To test whether H1R and H2R activation alters ERK phosphorylation in colorectal cancer cells, researchers constructed plasmid-borne H1R and H2R constructs in HCT116 cells and expressed them using either Hrh1 or Hrh2 plasmids. Histamine treatment enhanced JNK and ERK MAPK phosphorylation in HCT116 cells overexpressing HRH1 (Figure 1A). Concomitant H2R overexpression inhibited H1R-mediated ERK and JNK activation at 30 and 60 minutes, as measured by immunoblotting (Figures 1A and B).
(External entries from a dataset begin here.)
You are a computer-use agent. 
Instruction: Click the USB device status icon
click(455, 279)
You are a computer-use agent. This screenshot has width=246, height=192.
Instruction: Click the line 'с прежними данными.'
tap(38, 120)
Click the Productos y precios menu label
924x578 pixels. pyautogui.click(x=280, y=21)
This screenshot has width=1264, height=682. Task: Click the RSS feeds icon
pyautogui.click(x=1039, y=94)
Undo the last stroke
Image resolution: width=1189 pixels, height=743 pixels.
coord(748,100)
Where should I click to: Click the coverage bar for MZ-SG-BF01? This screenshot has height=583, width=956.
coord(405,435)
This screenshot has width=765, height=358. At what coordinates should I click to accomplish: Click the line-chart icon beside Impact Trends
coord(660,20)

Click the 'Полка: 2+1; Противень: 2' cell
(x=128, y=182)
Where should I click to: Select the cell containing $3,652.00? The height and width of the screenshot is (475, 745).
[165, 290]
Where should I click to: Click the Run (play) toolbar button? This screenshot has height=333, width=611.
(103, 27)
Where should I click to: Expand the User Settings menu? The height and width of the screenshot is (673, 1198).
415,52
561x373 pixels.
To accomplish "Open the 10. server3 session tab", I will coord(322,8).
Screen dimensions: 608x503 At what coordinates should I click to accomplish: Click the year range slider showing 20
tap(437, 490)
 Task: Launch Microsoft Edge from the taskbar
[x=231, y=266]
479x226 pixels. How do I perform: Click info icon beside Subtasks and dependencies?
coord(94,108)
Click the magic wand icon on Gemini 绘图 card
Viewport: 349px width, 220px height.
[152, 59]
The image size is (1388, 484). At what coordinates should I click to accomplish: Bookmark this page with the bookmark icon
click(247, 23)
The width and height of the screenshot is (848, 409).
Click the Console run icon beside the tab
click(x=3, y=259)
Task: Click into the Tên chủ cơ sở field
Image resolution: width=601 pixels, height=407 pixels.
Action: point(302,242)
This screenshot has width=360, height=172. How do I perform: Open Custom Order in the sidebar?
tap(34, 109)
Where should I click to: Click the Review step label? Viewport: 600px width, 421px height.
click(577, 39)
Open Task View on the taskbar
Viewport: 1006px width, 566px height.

The activity of these constructs was verified by immunoblotting using H1R and H2R antibodies, respectively (Figure 1C). Furthermore, double immunostaining for H1R (green) and p-ERK was performed in HRH1 overexpressing HCT116 cells treated with histamine (10 µM) for 1 hour. After histamine treatment, immunofluorescence analysis of HCT116 cells revealed the presence of phosphorylated ERK in the nucleus only in cells expressing H1R (Figure 1D), while HRH2-overexpressing cells showed only sparse, if any, signals of phosphorylated ERK (Figure 1E).

Figure 1. H2-receptor (H2R) signaling suppresses MAPK signaling pathways induced by H1-receptor (H1R) activation. (Shi Z, et al., 2019)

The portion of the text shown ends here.